Con el colapso de la Hispania romano-visigoda (el «Reino de Toledo») producido tras la invasión musulmana -por la que la unidad política peninsular se mantiene, pero a través de una nueva identidad califal islámica (al-Andalus que, por cierto, se constituye muy deficientemente como sociedad política)-, los núcleos dispersos de identidad cristiano-romanos asentados en el norte tratan de restablecer la unidad visigótica perdida (según la idea gótica mozárabe de re-conquista), pero con el resultado, al llevar a efecto el restablecimiento de la unidad cristiana peninsular, de la generación de una sociedad con una nueva identidad política que, si bien se asienta sobre las bases de la sociedad visigótica previa, sobre todo en el terreno jurídico -Liber iudicorum- y teológico político -conversión de Recaredo al catolicismo en el III Concilio de Toledo-, su desarrollo responde a unos principios constitucionales nuevos: el Imperio español (Alfonso III, Alfonso VI, Alfonso VII, emperadores, Alfonso X y el «fecho del imperio», &c.) es la nueva identidad política en la que se transforman las sociedades cristianas peninsulares -reinos, condados…- en lucha indefinida (infinita) contra el Islam; una nueva identidad que se va consolidando en su avance hacia el sur teniendo en la ciudad de Oviedo, fundada por Alfonso II como la «nueva Toledo» (que a su vez se fundó como la «nueva Roma»), su primer centro imperial de expansión.

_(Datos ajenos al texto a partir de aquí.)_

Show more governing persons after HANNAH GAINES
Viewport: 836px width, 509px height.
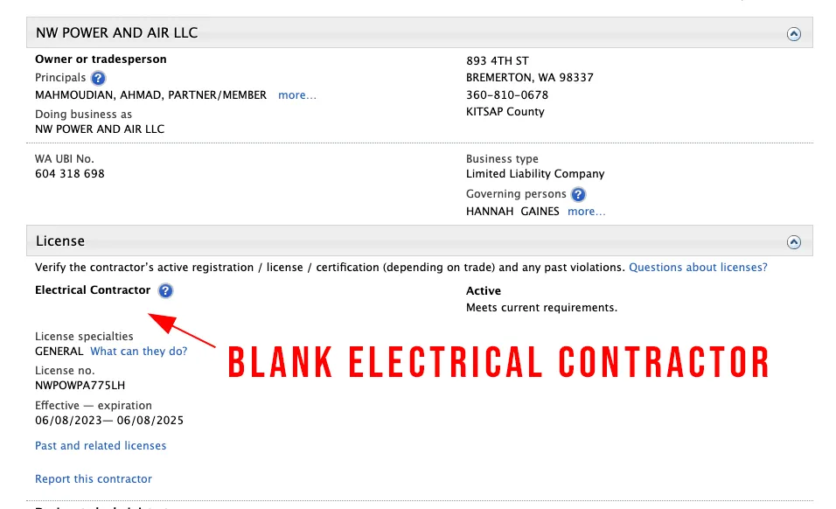point(586,212)

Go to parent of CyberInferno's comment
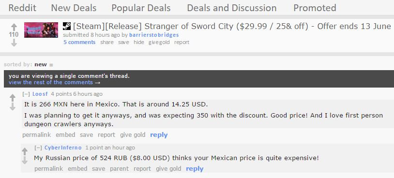click(119, 169)
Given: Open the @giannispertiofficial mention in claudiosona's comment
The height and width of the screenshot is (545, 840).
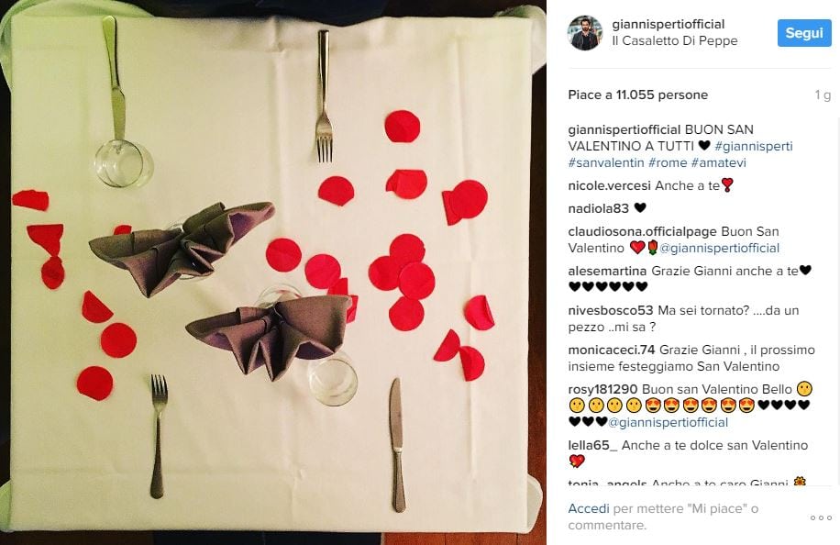Looking at the screenshot, I should [x=720, y=248].
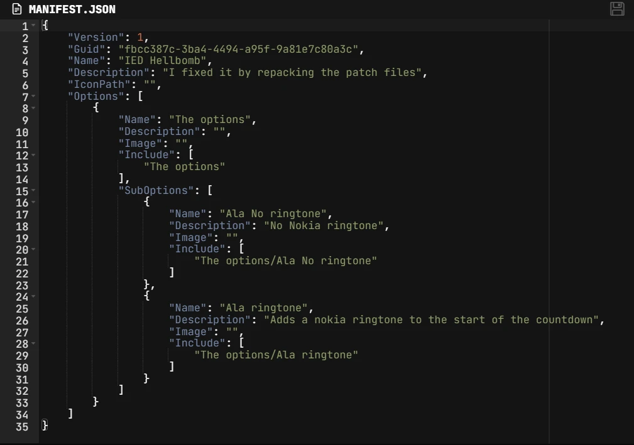Fold the Options array at line 7
The image size is (634, 445).
[x=33, y=97]
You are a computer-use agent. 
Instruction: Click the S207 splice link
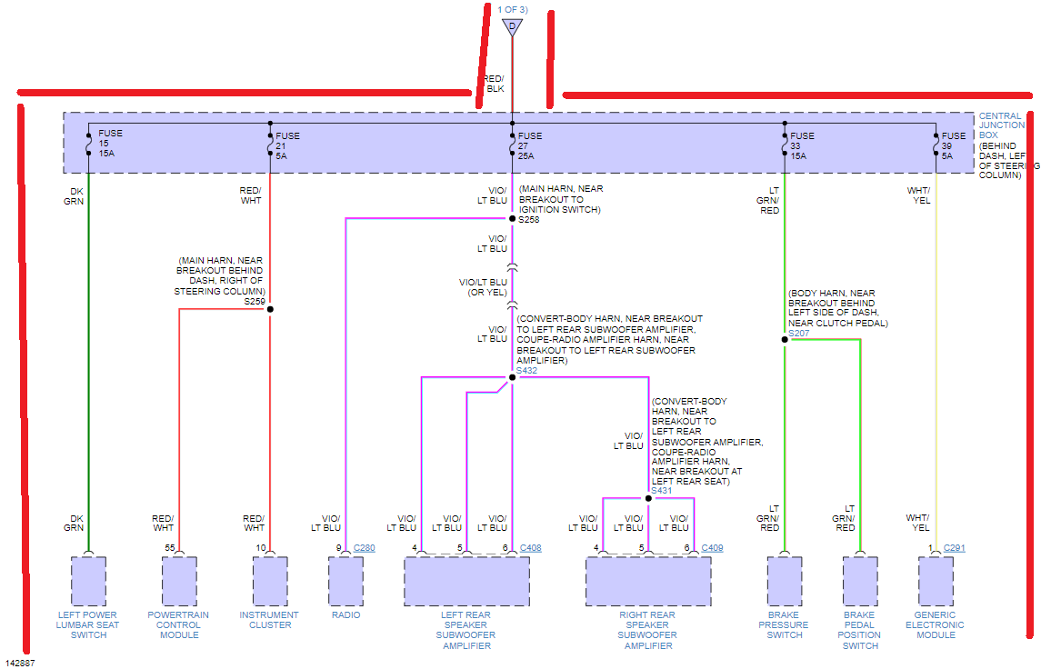[798, 334]
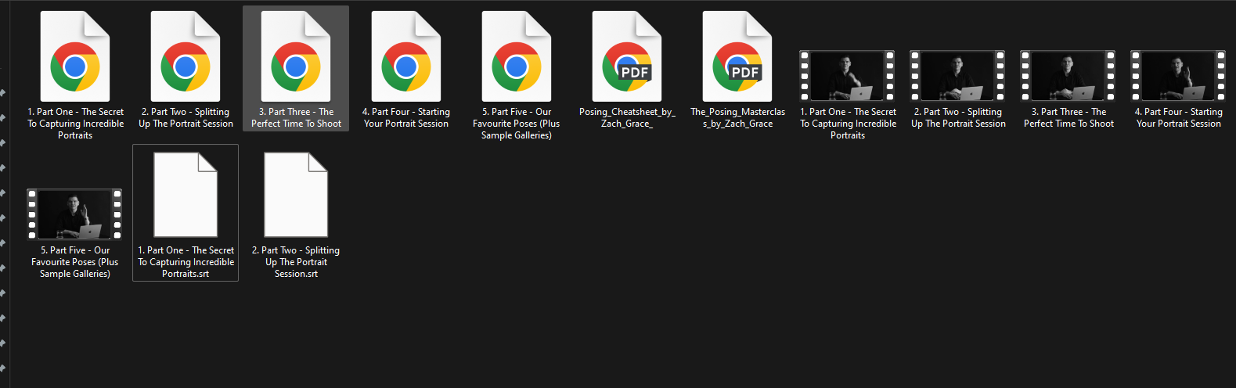Click 'Capturing Incredible Portraits.srt' filename label
Screen dimensions: 1236x388
[x=186, y=262]
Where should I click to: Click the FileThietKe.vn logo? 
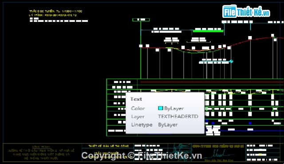click(246, 12)
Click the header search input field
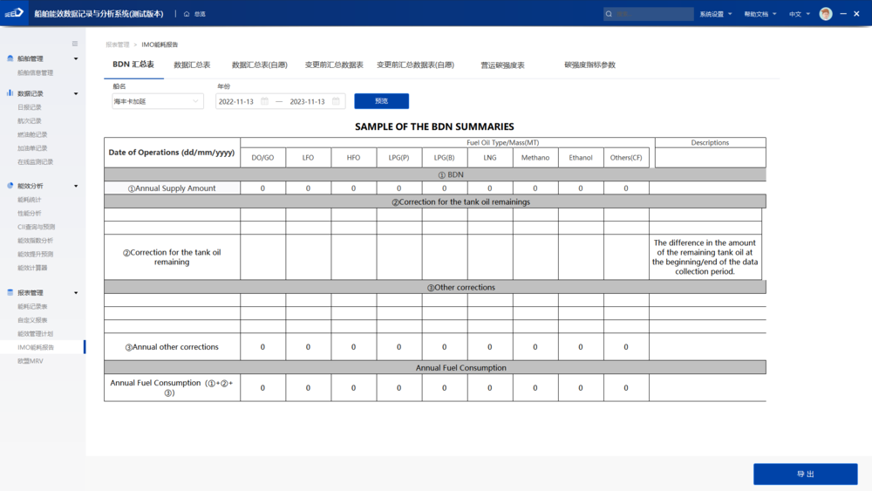The width and height of the screenshot is (872, 491). tap(654, 14)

Poco tiene que ver la sociedad formada a partir de este complejísimo proceso de expansión imperialista hacia el sur, con las sociedades prerromanas que habitaban en la península: salvo en el terreno antropológico (en el que se disuelve la política), nada tiene que ver España ni sus partes (desde Asturias a Granada, pasando por Cataluña, Galicia, provincias Vascongadas, Castilla…), con Iberia y las sociedades que la habitaban (cántabros, vascones, vacceos, layetanos, astures…).

Y es que el Islam había roto la unidad visigoda produciendo la dispersión de sus partes, unas partes que terminan coordinándose y reuniéndose (solidariamente) bajo un Imperio católico que trata de restituir («reconquista», según es concebido el proceso desde la idea goticista mozárabe) la unidad cristiano-romana previa, pero con una identidad, y esta es la cuestión, ya distinta de la romano-visigoda.

Es este el origen de España como sociedad política, cuya identidad, de ahí su novedad, no se va a agotar justamente en la restauración de su unidad peninsular (de hecho la unidad peninsular romano-visigótica ni siquiera se recupera políticamente a través de la nueva identidad española: ahí sigue Portugal desde Aljubarrota, y a pesar de su anexión por España entre 1580 y 1640), sino que esta unidad va a quedar completamente desbordada a través, sobre todo, del descubrimiento y conquista, con todo lo que ello implica (organización geográfica, jurídico-política, lingüística…), del «Nuevo Mundo». «La Española» o «La Nueva España» son nombres que hablan de una continuidad política imperial española cuya identidad se hace inasimilable con la identidad de la Hispania romano-visigótica (y es que este «salto oceánico», que decía Ortega, ya no se puede justificar desde luego como «reconquista»).

Históricamente hablando España es pues, sobre todo, la ejecución, hasta donde pudo -y pudo mucho- de ese proyecto imperial en lucha contra el Islam que, desbordando la unidad peninsular, convierte tres océanos, tras la anexión de Portugal, en, prácticamente, «mares interiores» suyos.